From: Linus Torvalds <torvalds@osdl.org>
To: "Martin J. Bligh" <mbligh@mbligh.org>
Cc: Matt Mackall <mpm@selenic.com>, Andrew Morton <akpm@osdl.org>,
Adrian Bunk <bunk@stusta.de>,
mingo@elte.hu, tim@physik3.uni-rostock.de, arjan@infradead.org,
davej@redhat.com, linux-kernel@vger.kernel.org,
Zwane Mwaikambo <zwane@linuxpower.ca>
Subject: Re: [patch 00/2] improve .text size on gcc 4.0 and newer compilers
Date: Wed, 4 Jan 2006 14:37:19 -0800 (PST) [thread overview]
Message-ID: <Pine.LNX.4.64.0601041356200.3668@g5.osdl.org> (raw)

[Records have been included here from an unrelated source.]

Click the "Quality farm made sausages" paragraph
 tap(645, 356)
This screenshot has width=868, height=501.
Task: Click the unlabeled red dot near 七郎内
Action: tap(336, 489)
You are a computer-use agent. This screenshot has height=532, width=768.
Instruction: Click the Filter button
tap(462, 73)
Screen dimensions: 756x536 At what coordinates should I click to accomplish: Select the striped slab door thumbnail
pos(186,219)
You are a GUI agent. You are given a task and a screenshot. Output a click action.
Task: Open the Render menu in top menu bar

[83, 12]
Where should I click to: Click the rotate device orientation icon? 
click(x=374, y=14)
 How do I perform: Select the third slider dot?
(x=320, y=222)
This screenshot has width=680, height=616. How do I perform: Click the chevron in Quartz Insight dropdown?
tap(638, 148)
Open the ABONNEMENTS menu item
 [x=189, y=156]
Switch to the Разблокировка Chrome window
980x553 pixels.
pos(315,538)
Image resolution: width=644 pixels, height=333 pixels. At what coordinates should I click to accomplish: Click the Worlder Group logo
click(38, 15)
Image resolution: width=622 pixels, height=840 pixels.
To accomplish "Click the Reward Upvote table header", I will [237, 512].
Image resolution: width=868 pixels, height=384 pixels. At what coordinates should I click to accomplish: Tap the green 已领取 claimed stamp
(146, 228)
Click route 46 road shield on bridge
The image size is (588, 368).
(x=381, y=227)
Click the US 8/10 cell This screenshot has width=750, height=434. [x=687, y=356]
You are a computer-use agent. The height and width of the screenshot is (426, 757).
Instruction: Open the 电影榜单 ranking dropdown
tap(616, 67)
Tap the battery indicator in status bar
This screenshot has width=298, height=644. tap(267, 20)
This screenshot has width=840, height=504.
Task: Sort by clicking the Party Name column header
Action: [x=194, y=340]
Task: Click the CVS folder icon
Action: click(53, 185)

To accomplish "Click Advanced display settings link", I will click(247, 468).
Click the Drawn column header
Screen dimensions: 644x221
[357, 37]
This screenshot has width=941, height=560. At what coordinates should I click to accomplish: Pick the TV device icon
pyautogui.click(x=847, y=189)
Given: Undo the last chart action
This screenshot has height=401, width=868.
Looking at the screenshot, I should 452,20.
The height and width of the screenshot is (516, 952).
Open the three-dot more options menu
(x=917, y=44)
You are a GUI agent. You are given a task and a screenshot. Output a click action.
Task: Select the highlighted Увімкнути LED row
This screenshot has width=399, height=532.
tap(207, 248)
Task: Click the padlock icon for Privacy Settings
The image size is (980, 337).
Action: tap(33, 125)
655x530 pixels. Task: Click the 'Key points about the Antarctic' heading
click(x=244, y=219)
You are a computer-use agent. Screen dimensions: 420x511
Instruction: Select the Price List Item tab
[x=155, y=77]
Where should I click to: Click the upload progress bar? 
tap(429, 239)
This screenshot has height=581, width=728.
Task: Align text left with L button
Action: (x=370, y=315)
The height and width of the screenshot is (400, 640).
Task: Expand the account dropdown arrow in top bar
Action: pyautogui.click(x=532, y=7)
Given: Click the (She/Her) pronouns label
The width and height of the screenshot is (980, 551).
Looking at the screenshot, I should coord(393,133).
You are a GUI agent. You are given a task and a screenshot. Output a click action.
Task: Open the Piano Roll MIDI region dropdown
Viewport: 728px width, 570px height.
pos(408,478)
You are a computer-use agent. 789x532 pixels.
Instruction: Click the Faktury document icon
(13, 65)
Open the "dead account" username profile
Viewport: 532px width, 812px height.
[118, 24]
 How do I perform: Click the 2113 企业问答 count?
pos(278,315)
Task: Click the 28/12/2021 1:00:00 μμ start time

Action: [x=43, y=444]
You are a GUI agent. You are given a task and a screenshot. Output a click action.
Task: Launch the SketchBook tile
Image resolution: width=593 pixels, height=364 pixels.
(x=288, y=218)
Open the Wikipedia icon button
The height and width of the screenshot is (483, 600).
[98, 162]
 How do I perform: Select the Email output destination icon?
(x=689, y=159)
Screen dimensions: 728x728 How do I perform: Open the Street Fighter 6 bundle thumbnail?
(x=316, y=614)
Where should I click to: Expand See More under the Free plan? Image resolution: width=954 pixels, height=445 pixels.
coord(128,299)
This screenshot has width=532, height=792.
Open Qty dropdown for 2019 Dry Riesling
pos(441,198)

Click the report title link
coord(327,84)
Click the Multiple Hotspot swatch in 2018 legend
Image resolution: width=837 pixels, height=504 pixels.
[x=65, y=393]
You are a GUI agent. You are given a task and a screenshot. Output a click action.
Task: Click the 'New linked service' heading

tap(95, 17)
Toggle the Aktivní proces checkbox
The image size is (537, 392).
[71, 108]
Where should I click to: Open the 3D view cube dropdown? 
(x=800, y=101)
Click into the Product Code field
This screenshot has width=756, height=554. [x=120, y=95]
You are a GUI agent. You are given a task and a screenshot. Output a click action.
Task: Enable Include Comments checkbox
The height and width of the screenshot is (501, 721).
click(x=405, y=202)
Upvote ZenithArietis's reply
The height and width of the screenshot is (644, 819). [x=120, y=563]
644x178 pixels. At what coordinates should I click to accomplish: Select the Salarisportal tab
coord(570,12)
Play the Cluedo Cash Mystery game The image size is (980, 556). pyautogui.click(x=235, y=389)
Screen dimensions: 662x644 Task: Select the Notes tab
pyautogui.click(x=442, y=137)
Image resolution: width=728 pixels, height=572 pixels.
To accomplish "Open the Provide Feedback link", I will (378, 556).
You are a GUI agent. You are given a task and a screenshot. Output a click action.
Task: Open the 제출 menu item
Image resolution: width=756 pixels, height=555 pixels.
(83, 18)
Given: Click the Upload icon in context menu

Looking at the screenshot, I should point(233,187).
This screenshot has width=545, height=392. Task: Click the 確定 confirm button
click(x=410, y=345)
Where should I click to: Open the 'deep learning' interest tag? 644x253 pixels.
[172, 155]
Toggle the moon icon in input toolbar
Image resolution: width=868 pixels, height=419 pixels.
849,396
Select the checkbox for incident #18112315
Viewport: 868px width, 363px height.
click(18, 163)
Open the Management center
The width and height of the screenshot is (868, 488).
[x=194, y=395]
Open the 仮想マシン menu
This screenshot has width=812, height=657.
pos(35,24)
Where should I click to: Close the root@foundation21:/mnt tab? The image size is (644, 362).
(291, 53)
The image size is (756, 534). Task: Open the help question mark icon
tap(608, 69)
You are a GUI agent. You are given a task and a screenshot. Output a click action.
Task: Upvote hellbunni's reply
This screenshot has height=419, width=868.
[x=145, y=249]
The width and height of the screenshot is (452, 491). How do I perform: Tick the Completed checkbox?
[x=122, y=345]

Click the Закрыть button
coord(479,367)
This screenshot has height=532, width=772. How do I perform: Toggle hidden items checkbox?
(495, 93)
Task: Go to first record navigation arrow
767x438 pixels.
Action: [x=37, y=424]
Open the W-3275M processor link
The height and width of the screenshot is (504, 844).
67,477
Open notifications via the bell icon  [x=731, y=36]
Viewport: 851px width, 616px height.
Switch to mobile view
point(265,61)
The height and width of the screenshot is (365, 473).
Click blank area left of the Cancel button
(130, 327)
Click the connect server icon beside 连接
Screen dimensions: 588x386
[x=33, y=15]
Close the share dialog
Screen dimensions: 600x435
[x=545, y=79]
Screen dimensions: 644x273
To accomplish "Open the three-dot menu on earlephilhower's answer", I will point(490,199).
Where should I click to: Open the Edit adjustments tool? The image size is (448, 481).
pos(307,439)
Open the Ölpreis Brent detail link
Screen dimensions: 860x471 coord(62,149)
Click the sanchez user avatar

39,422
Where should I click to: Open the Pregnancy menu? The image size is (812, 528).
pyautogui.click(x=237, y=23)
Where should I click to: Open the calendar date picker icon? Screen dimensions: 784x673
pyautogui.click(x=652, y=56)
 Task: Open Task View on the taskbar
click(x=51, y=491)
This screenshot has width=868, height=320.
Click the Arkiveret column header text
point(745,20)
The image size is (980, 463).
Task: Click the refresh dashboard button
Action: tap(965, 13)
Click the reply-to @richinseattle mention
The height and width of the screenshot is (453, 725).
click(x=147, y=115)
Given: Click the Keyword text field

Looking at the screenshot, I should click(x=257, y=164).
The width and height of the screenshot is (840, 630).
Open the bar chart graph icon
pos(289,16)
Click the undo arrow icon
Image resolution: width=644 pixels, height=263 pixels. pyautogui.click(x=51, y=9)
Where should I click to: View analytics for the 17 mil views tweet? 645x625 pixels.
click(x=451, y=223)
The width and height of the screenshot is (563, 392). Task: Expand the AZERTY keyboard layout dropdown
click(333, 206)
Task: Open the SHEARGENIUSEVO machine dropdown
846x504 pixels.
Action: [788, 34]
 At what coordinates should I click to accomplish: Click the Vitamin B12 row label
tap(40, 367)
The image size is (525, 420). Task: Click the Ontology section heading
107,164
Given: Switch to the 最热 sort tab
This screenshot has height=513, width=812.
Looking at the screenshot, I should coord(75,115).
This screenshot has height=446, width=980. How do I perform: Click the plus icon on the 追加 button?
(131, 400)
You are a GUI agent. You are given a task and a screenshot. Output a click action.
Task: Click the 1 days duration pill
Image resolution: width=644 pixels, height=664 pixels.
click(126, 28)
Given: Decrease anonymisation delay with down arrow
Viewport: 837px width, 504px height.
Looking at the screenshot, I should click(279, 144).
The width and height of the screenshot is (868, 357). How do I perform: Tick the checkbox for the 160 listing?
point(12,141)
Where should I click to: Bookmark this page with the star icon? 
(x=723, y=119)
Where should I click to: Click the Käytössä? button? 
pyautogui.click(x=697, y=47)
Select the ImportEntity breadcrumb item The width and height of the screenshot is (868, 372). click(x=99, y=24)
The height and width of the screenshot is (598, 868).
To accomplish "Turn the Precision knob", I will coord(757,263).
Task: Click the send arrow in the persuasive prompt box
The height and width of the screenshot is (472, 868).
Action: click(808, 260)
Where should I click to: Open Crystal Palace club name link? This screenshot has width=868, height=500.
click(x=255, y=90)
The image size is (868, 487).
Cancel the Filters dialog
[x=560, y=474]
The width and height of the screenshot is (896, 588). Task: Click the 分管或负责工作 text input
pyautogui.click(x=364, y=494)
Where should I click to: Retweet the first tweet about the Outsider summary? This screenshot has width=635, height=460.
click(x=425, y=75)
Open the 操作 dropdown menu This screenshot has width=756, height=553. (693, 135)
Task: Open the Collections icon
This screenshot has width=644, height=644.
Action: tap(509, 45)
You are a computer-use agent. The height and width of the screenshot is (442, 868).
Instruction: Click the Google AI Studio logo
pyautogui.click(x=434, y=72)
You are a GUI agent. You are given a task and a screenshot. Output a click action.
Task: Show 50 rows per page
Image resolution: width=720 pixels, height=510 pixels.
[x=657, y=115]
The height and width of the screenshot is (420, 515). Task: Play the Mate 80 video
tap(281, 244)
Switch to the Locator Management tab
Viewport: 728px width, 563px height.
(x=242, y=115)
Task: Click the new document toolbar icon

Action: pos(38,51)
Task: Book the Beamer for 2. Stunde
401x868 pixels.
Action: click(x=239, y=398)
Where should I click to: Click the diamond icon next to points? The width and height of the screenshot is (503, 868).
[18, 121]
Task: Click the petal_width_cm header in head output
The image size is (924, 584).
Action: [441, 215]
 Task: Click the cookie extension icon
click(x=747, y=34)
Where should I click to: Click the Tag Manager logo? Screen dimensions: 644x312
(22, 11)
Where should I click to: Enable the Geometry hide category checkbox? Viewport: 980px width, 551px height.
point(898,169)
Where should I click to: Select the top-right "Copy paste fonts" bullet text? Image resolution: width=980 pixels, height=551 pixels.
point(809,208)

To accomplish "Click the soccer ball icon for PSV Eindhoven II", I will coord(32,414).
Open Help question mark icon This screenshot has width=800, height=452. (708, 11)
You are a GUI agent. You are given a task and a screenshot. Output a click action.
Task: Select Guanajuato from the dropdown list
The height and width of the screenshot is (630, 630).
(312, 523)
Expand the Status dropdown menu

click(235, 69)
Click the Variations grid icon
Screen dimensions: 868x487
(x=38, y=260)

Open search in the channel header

In-Reply-To: <43BB6255.2030903@mbligh.org>
On Tue, 3 Jan 2006, Martin J. Bligh wrote:
>
> Well, it's not just one function, is it? It'd seem that if you unlined
> a whole bunch of stuff (according to this theory) then normal
> macro-benchmarks would go faster? Otherwise it's all just rather
> theoretical, is it not?
One of the problems with code size optimizations is that they
fundamentally show much less impact under pretty much any traditional
benchmark.
In user space, for example, the biggest impact of size optimization tends
to be in things like load time and low-memory situations. Yet, that's
never what is benchmarked (yeah, people will benchmark some low-memory
kernel situations by compating different swap-out algorithms etc against
each other - but they'll almost never compare the perceived speed of your
desktop when you start swapping).
Now, I'll happily also admit that code and data _layout_ is often a lot
more effective than just code size optimizations. That's especially true
with low-memory situations where the page size being larger than many of
the code sequences, you can make a bigger impact by changing utilization
than by changing absolute size.
But even then it's actually really hard to measure. Cache effects tend to
be hard _anyway_ to measure, it's really hard when the interesting case is
the cold-cache case and can't even do simple microbenchmarks that repeat a
million times to get stable results.
So the best we can usually do is "microbenchmarks don't show any
noticeable _worse_ behaviour, and code size went down by 10%".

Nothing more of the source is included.